Qualche episodio positivo, cioè quel pizzico di fortuna che aveva abbandonato i colori rossoneri negli ultimi anni, ha rasserenato il lavoro del tecnico permettendogli di dare il giusto ritmo di crescita. Sappiamo quanti e quali cambiamenti abbiano sconquassato la squadra negli ultimi anni,  tanto che sembra sia passato un secolo dall’ultima volta che la sfida con i bianconeri contasse veramente qualcosa. Naturalmente siamo solo alla nona giornata, e c’è tanto tempo perché i valori si consolidino. Ma ci sarà anche il tempo per crescere ancora, perché le idee e gli schemi di Montella, stanno facendo breccia tra i giocatori. Anche la duttilità tattica ha il suo peso. Dagli aggiustamenti difensivi, ai cambiamenti in corsa, spesso azzeccati, che danno fiducia a squadra e tifosi, che apprezzano le novità. Anche se di novità in fondo non ce ne sono tante. Contro il Chievo, ad esempio, c’erano Locatelli, gioco forza per l’assenza di Montolivo, e Suso. Lapadula con la sua voglia, dà una marcia in più a quello che avrebbe fatto un’altra punta, alla Luiz Adriano per intenderci, e Paletta sta consolidando il reparto difensivo, ma come facevano nelle giornate migliori Alex o Mexes. Se i giocatori sono gli stessi o simili, delle ultime stagioni, maggiori sono i meriti del Mister, che si segnala per il suo approccio soft e privo di proclami, attento però ai dettagli e capace d’incidere sulla testa dei ragazzi, e sulle ambizioni di tutto l’ambiente, rinate, non come vuoti propositi, ma come profumi di piani alti,  profumo d’Europa come dice Montella. Se questo profumo resisterà e si mischierà a quello dei fiori di primavera, vorrà dire che i milanisti si saranno finalmente goduti un anno sereno.

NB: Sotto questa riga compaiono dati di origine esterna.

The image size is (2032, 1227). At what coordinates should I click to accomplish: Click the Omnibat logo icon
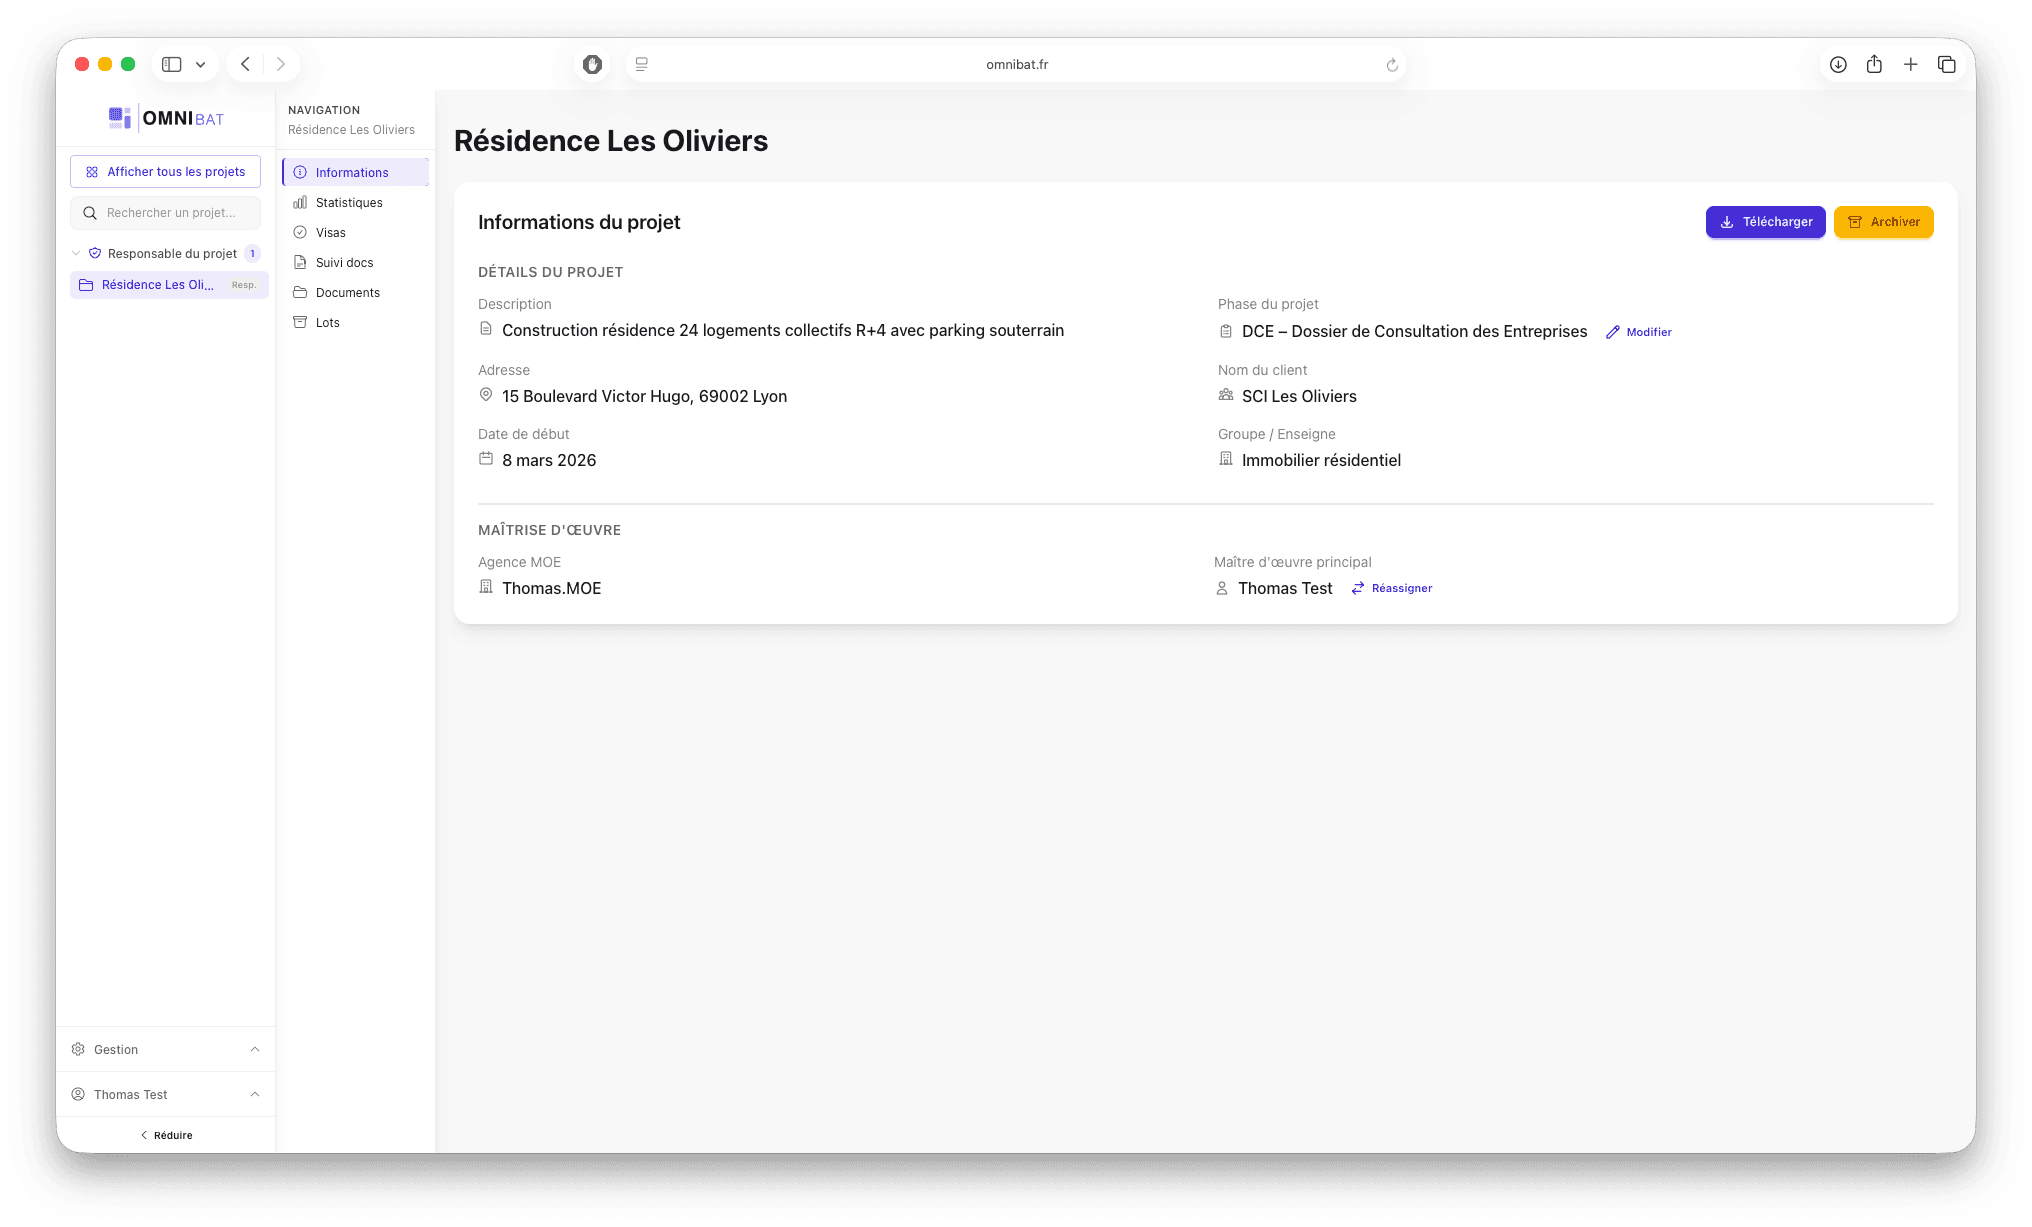[120, 118]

Anche perché i milanisti nel frattempo, a primavera, sapranno con chi avranno a che fare. I più ottimisti, volesse il cielo, sono sicuri che arriveranno i cinesi, assieme ad una carriolata di milioni. I meno ottimisti, usiamo un eufemismo, temono che finiranno in mano ai cinesi, che promettono carriole che non hanno. Nell’incertezza, di carriole e di nomi, ancora un plauso alla conduzione tecnica, ma anche alla gestione societaria ordinaria, per aver preservato la squadra dalle incertezze del momento di transizione, per essere riusciti a tenere compatto l’ambiente. In cambi epocali, quando qualcuno che svolge i propri compiti si sta congedando, ed altri vivono nell’incertezza delle mansioni future, è un attimo cadere in vuoti di responsabilità e di attenzione. Il caso Icardi, sull’altra sponda del naviglio, deve insegnare, e far da monito alla prossima gestione, di quanto sia facile scivolare su una buccia di banana, e quanto sia difficile costruire un’organizzazione efficiente ed attenta.

Chissà se siano proprio le difficoltà, o piuttosto le incertezze, che fan rimanere ammainate le gloriose “bandiere” rossonere. Ad oggi le voci hanno tirato in ballo Albertini, Ambrosini, Costacurta, Leonardo e Braida, più naturalmente Maldini, che hanno tutti declinato. Sarà un caso? L’ultimo nominato, dalla curva e da qualche esperto, Franco Baresi, è l’unica bandiera, di stoffa, che sventola in curva a monito ed esempio di sacrificio. Quel che ha rappresentato “Il Capitano” per i tifosi del Milan è indimenticabile. Appese le scarpette al chiodo, ha sempre bazzicato in società come ambasciatore rossonero per nobili cause e pacifiche rappresentanze. Credo che se avesse avuto velleità di carriera le avrebbe già manifestate. Quindi spero che, se sarà veramente proposto come vessillo di prestigio, valuti bene se sia una richiesta di facciata che ne sfrutti il suo prestigio, o se esista un progetto valido e serio. E se riesca, fortuna non riuscita ad altri, a parlare con un vero responsabile della società che verrà, se verrà, quando verrà.